К тому же типу болезненных переживаний я отношу и многократно делавшиеся утверждения, что в массовом уничтожении евреев гитлеровцами виноваты многие другие народы, не воспринявшие весь трагизм происходившего. Или концепцию, согласно которой «Холокост» был следствием давно развивавшегося «антисемитизма», а «антисемитизм» проистекал из христианства, возлагающего вину за распятие Христа на евреев. Ведь не утверждали же поляки, что в массовом их уничтожении нацистами, в том, что Гитлер объявил о «конце польского государства навеки», виновно все человечество. Такие чувства, чем бы они не были вызваны, потом начинают жить своей жизнью.

Ведь не может народ, имея дело с немцами, исходить из одного мировоззрения, а с арабами или русскими — из другого. Такую же реакцию, может быть, только в менее яркой форме, будет вызывать всякий «враг» или даже тот, кто «стоит поперёк дороги».
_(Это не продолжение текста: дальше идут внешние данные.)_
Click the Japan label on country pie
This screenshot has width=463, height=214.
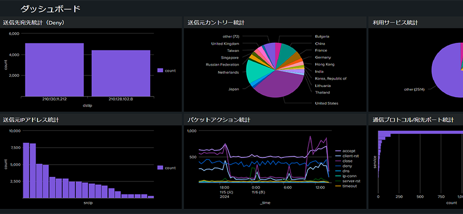[234, 89]
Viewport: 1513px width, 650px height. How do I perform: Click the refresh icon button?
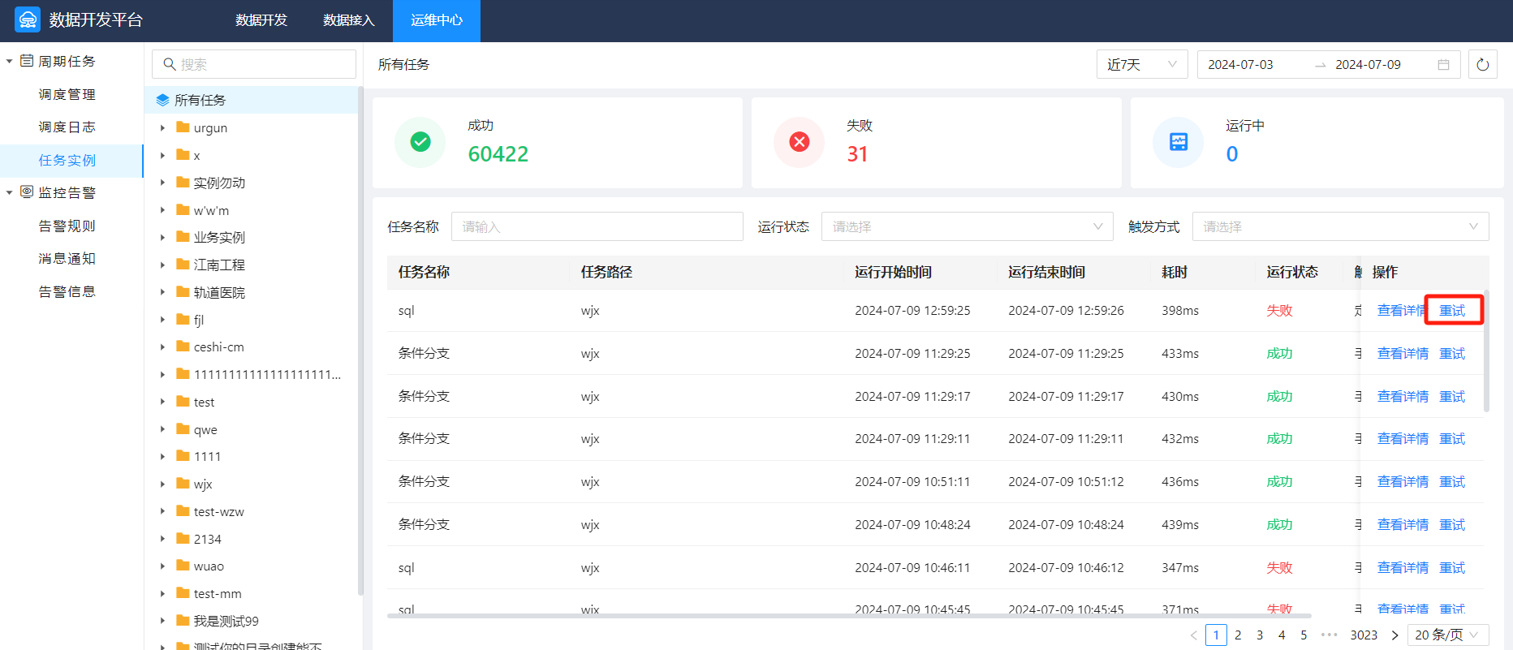[x=1482, y=65]
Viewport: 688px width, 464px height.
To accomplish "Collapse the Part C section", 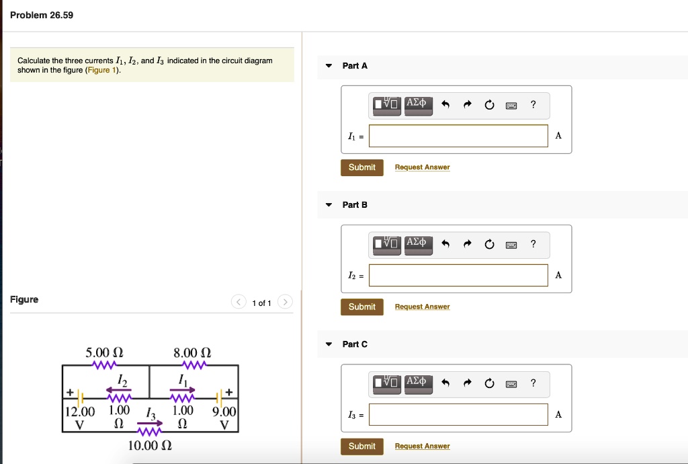I will (329, 344).
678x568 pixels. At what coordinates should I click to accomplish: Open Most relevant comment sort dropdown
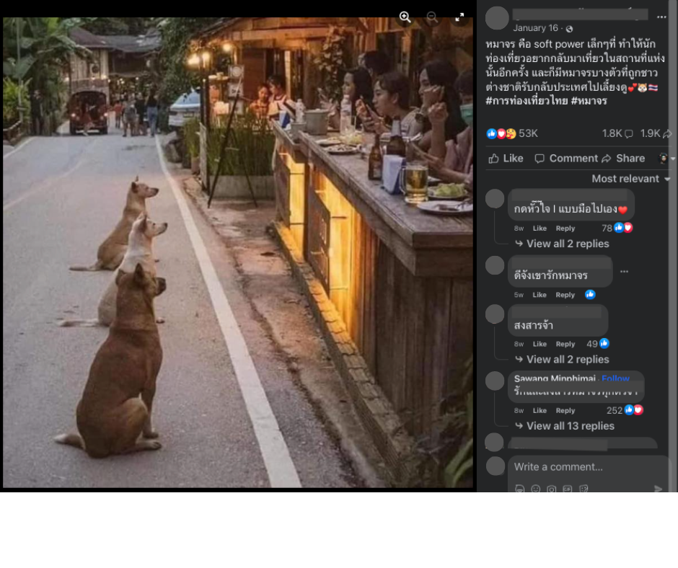coord(631,179)
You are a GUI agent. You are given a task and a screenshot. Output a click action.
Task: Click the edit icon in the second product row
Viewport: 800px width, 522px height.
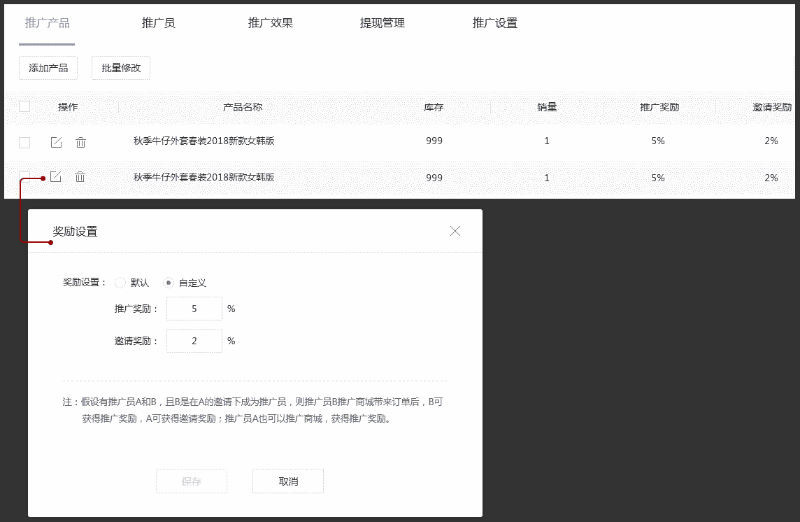click(56, 177)
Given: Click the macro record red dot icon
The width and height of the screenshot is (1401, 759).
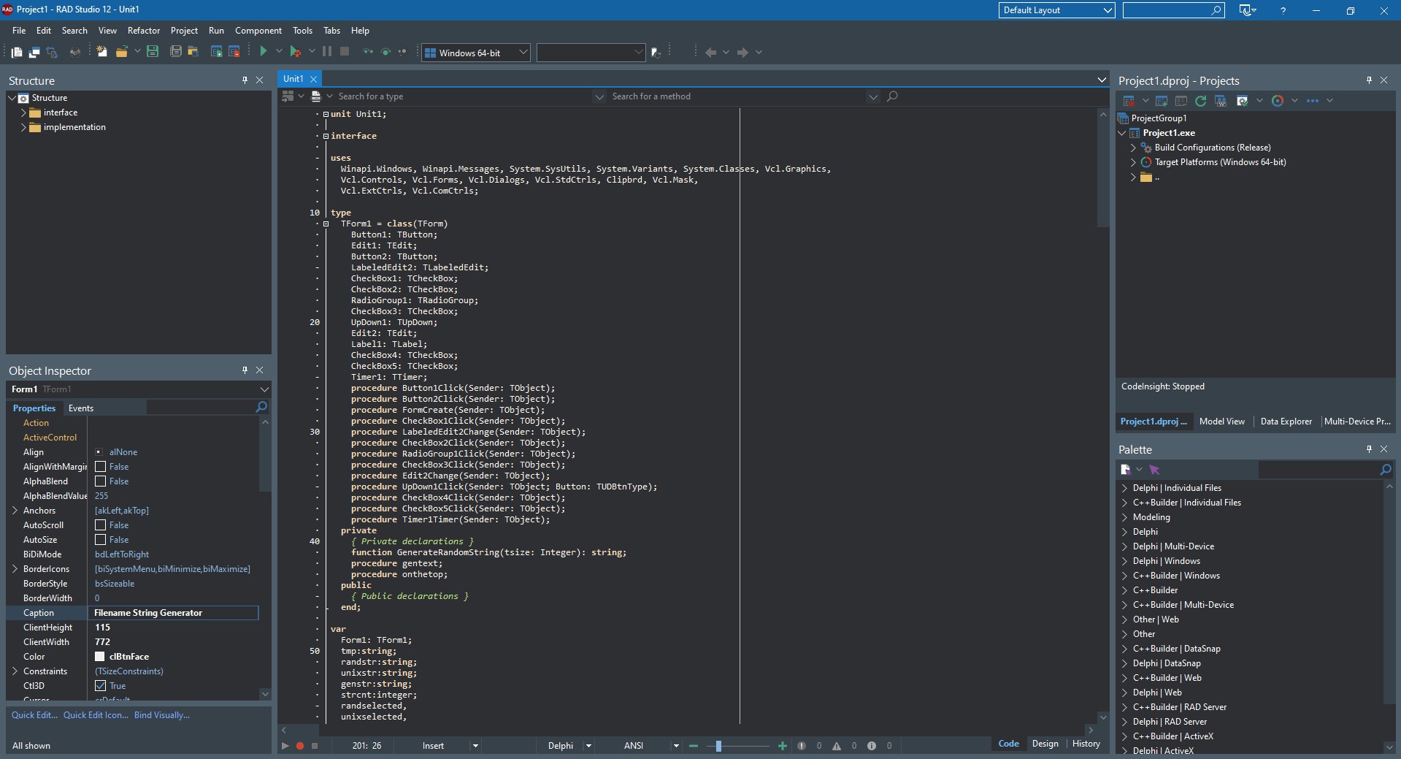Looking at the screenshot, I should tap(299, 746).
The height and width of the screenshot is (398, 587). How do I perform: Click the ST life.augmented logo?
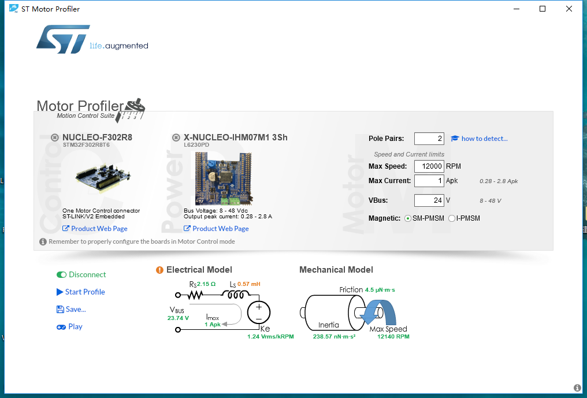[64, 38]
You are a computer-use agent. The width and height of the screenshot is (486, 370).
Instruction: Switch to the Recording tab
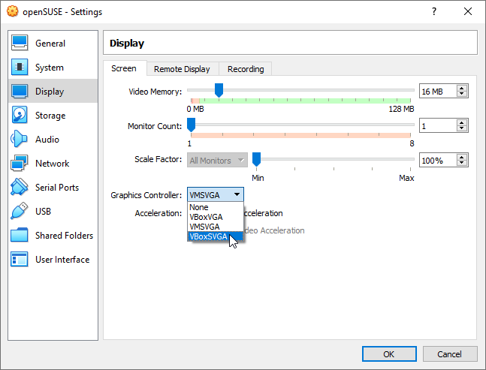(246, 69)
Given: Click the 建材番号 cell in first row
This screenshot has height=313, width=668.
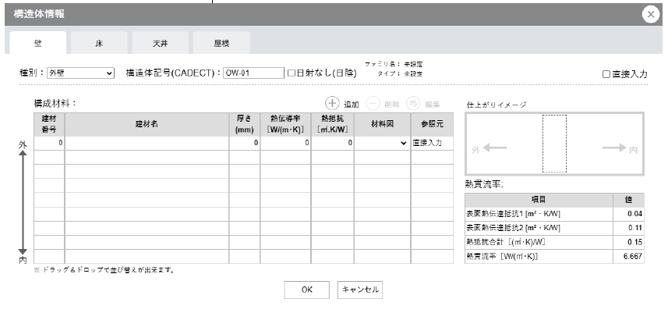Looking at the screenshot, I should (x=48, y=144).
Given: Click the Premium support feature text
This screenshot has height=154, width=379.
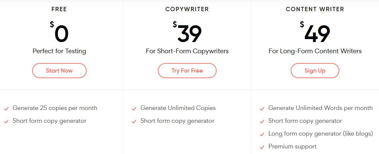Looking at the screenshot, I should 292,146.
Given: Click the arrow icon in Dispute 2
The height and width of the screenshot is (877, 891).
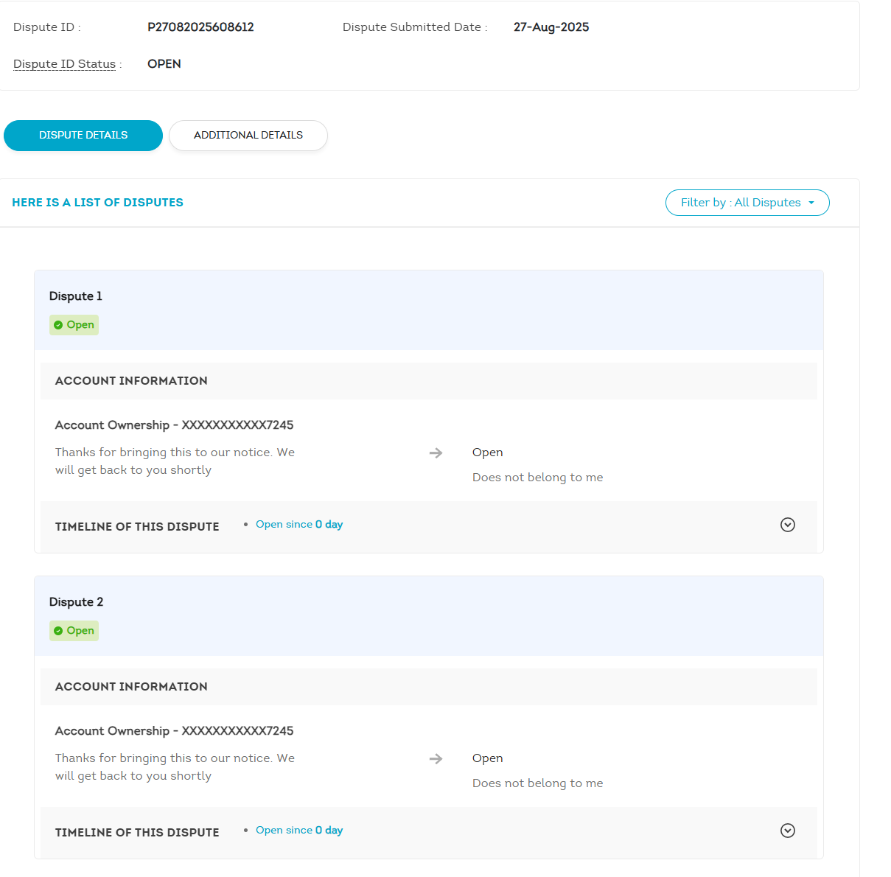Looking at the screenshot, I should (436, 758).
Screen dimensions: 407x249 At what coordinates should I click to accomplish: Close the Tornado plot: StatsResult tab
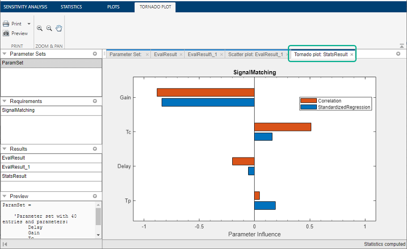tap(352, 55)
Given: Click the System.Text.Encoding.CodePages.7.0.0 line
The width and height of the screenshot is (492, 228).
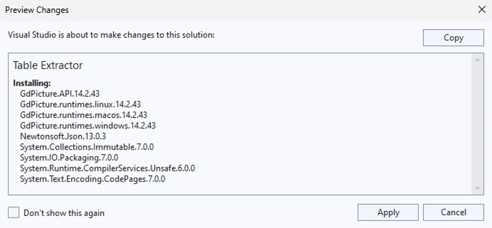Looking at the screenshot, I should pyautogui.click(x=92, y=179).
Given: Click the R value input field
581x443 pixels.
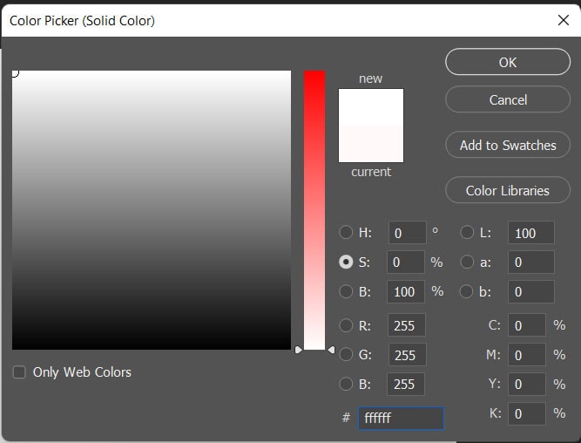Looking at the screenshot, I should (407, 326).
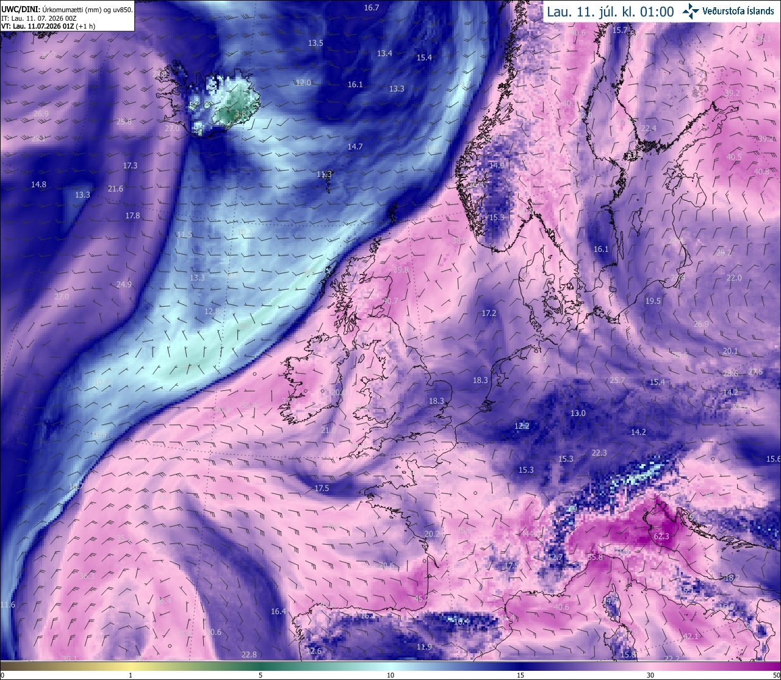
Task: Click the 10 mark on the color scale
Action: click(x=391, y=675)
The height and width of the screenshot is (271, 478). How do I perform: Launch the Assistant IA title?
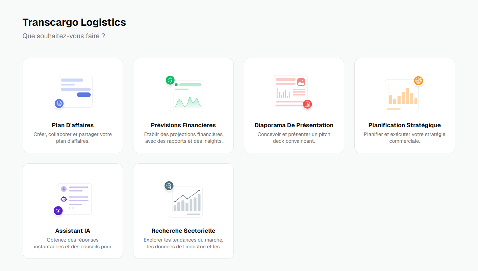coord(73,231)
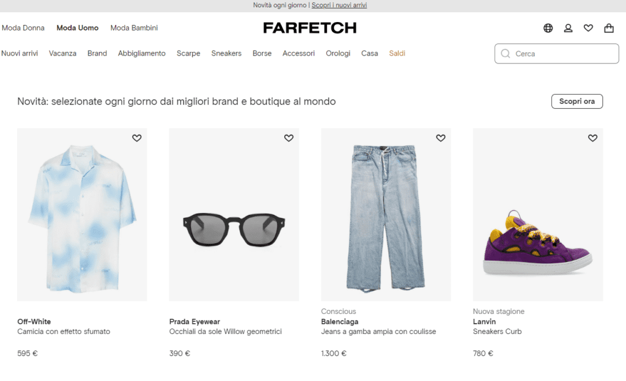This screenshot has width=626, height=381.
Task: Open the Saldi sale section
Action: tap(397, 54)
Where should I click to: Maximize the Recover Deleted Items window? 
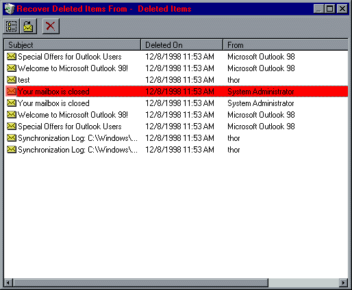click(330, 9)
Позже знаменитый еврейский философ Мартин Бубер писал по этому поводу:

«Самое тяжёлое влияние национал-социализма заключается в том, что он заразил своей философией насилия другие народы. Эта победа «недочеловеческого» (Untermenschliches) над человеческим никакой народ так глубоко не затронула как еврейский... Мы осознали это несчастье, когда группа вооруженных евреев напала на арабскую деревню. Это был наш грех, еврейский грех против Духа. Наша вера в Дух оказалась недостаточной, чтобы устоять против распространения этого дьявольского, позорного учения в собственном народе».